You heard me Michelangelo.
It is a single 16 hour story told across four operas: Das Rheingold, Gotterdammerung, Die Walkure, and Siegfried
The Ring Cycle begins for me and Chaltin on a rainy morning when I go to pick up tickets for tonights Elektra. I see Ring tickets are now on sale and already beginning to sell out a year in advance and they have to be bought as a package for the section not even a specific seat.
Now, me and Chaltin have been on this amazing opera run, but I don’t know if her feelings are going to be the same for me a year from now, and I can’t imagine going to the Met without her; Not to mention, these are really expensive tickets.
I text her to see what she thinks. Should I buy tickets?
I pop the umbrella and pace around the fountain outside.
I look at my phone.
I look at my phone again.
I walk back to The Met, collapse my green umbrella, boldly push the doors open, and purchase eight opera tickets for Wagners’ Ring Cycle for a year away without knowing for sure how my ‘opera buddy’ is going to feel about this proposal to still be together a year from now.
The man is very nice and types into the notes my preferences that I’d like to be toward the center of family circle. We will be.
I walk outside into a misty late winter rain with $700 worth of tickets in hand feeling both excited and uncertain.
My phone vibrates.
The silence is broken, and I look at my phone.
‘yes. Buy the tickets.’
We make this into an event, buy hats with horns, I prepare picnic lunches, and we have a fantastic time thru all sixteen hours of the Ring Cycle.
Wagner embodied go big or go home, and this was a singular experience I’ll never forget.

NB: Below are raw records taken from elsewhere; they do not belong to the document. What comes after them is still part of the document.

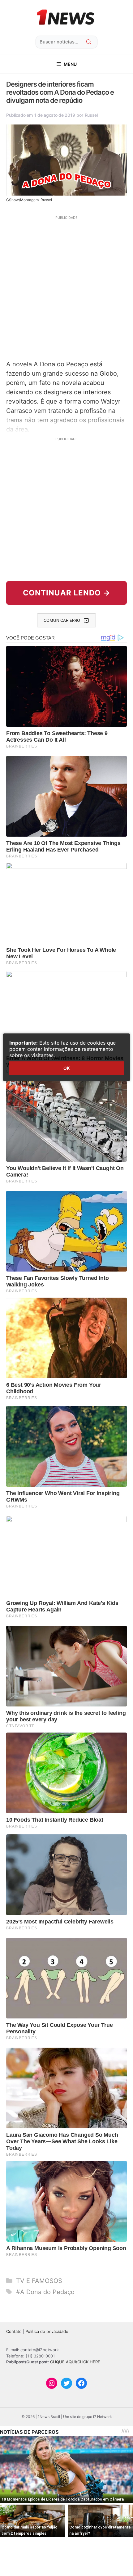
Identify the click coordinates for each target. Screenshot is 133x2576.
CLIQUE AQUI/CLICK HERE (75, 2361)
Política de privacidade (46, 2331)
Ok (66, 1068)
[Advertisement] (66, 287)
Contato (14, 2331)
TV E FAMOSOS (39, 2281)
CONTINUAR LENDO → (66, 592)
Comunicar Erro (62, 620)
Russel (91, 115)
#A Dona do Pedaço (45, 2292)
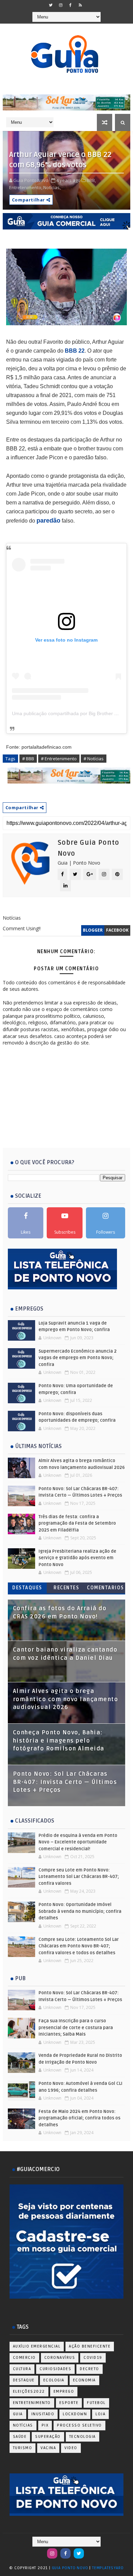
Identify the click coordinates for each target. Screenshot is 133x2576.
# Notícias (94, 758)
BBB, (91, 180)
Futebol (96, 2402)
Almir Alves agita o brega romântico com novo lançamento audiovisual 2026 (65, 1699)
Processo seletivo (79, 2425)
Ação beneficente (89, 2346)
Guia (18, 2414)
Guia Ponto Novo (71, 2568)
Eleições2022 (29, 2391)
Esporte (69, 2402)
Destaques (27, 1588)
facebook (117, 930)
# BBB (28, 758)
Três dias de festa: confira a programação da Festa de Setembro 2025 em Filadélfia (77, 1523)
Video (70, 2447)
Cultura (22, 2368)
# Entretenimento (59, 758)
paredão (48, 520)
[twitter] (50, 5)
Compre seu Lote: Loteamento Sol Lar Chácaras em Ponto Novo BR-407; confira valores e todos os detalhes (79, 1946)
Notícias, (52, 187)
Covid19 (93, 2357)
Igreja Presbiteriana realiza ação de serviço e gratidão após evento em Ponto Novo (77, 1558)
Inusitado (43, 2414)
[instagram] (60, 5)
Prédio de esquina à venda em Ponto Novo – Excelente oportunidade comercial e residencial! (78, 1842)
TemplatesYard (107, 2568)
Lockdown (75, 2414)
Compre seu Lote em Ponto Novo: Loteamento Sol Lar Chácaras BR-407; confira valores (79, 1876)
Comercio (24, 2357)
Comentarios (105, 1588)
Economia (84, 2380)
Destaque (24, 2380)
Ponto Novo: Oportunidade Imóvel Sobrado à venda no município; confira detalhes (80, 1911)
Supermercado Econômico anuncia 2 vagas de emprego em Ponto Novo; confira (78, 1358)
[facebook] (70, 5)
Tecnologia (82, 2436)
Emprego (64, 2391)
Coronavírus (59, 2357)
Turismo (22, 2447)
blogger (93, 930)
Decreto (89, 2368)
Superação (48, 2436)
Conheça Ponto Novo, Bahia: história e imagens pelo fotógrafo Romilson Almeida (58, 1740)
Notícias (23, 2425)
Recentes (66, 1588)
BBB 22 (75, 351)
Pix (45, 2425)
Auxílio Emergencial (37, 2346)
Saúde (20, 2436)
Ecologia (53, 2380)
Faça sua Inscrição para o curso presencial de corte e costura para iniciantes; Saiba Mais (76, 2027)
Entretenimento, (25, 187)
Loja (100, 2414)
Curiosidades (55, 2368)
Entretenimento (32, 2402)
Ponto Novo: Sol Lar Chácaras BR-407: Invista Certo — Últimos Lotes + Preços (65, 1782)
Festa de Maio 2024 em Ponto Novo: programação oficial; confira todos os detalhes (79, 2118)
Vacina (48, 2447)
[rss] (80, 5)
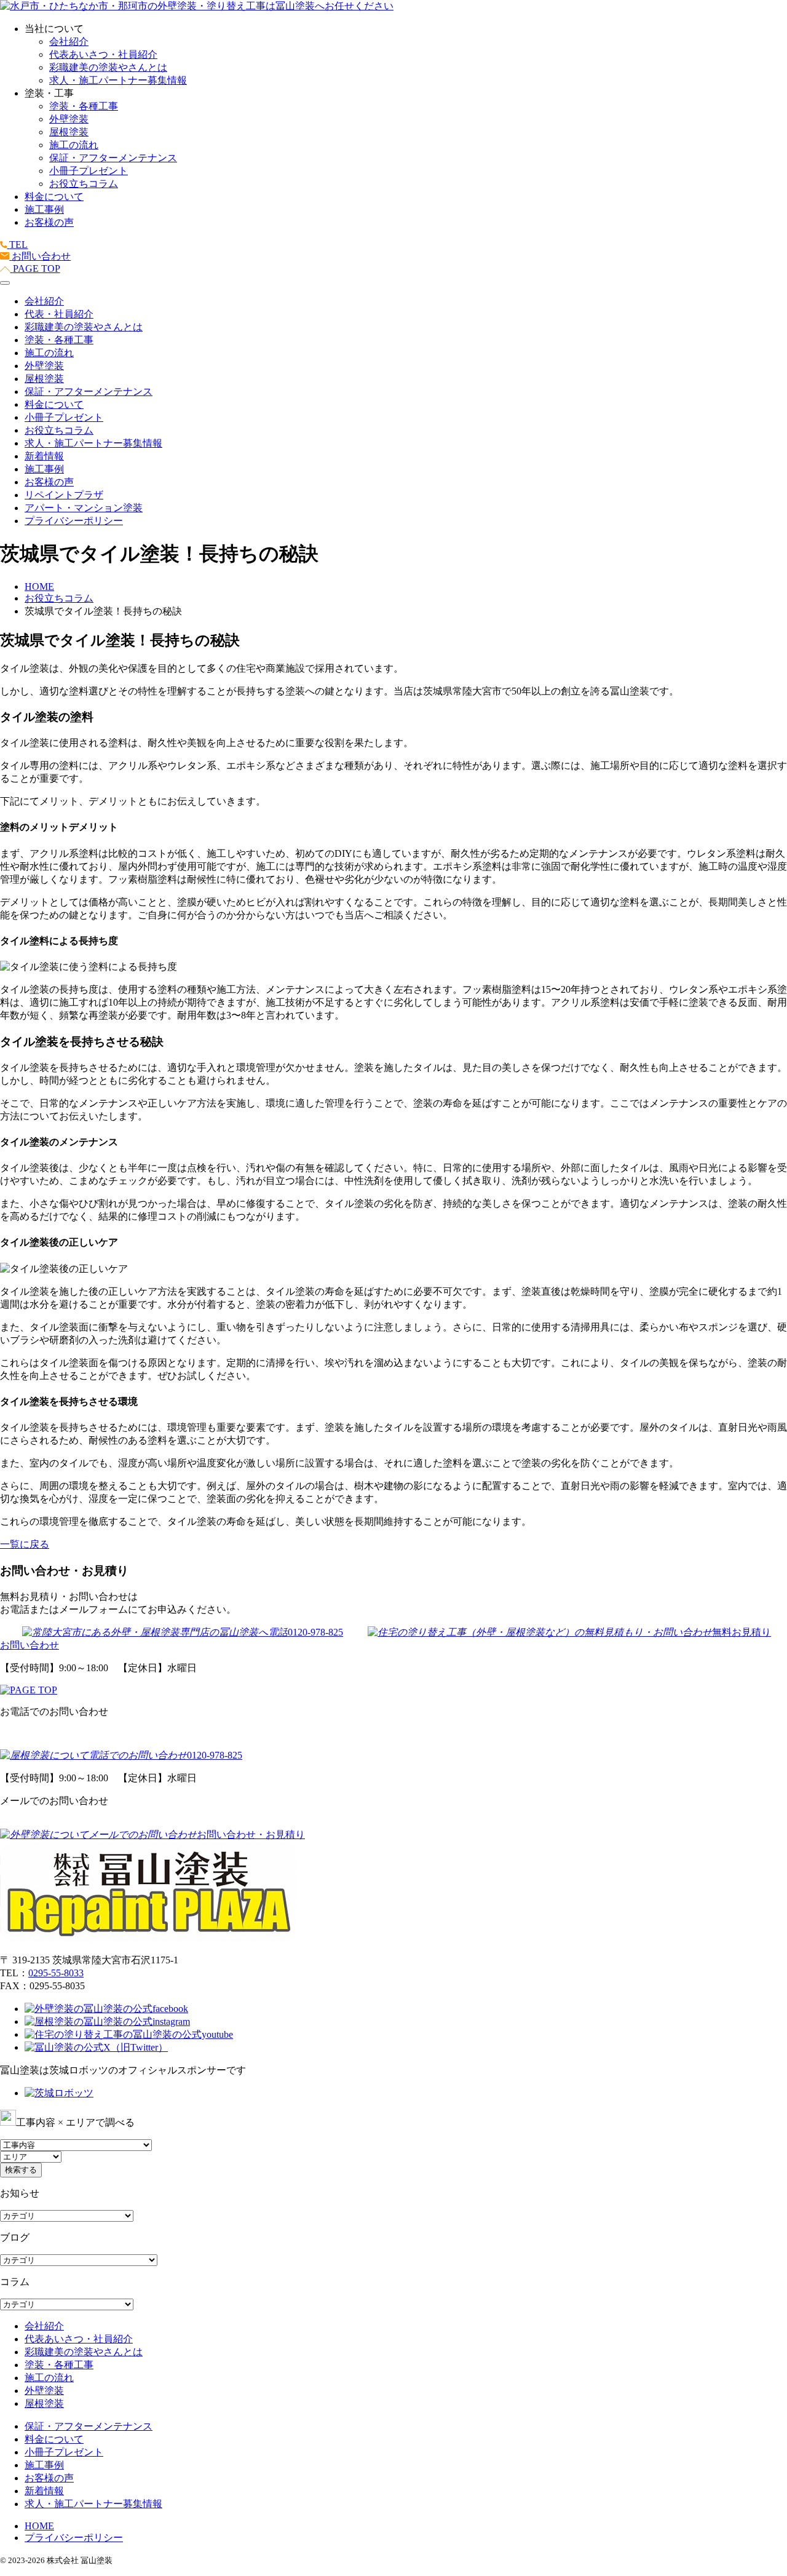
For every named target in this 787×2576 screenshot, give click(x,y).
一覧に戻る (24, 1544)
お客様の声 (49, 222)
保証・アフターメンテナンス (113, 158)
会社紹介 (69, 41)
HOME (39, 2526)
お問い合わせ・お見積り (251, 1834)
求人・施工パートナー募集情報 (118, 80)
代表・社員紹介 (59, 314)
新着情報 (44, 456)
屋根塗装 (69, 132)
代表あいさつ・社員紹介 (103, 54)
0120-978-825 (315, 1632)
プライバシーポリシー (74, 520)
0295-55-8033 (56, 1973)
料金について (54, 196)
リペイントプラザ (64, 495)
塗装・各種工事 (83, 106)
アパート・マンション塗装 (84, 508)
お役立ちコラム (83, 183)
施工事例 (44, 209)
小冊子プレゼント (88, 170)
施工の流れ (73, 145)
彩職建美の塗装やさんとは (108, 67)
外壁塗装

So what is the The Ring Cycle all about? It is a story based on German mythology and told over four operas. Basically, it is The Lord of the Rings. Its innovations are so influencial that you probably heard some of them, maybe even today. For example, the music that accompanies Darth Vader or the shark from Jaws are called leitmotifs – that is from Wagner. The Ring itself has over 150 individual leit motifs. Wagner also invented new instruments and dug a pit to put the orchestra so they wouldn’t block the view of the performance.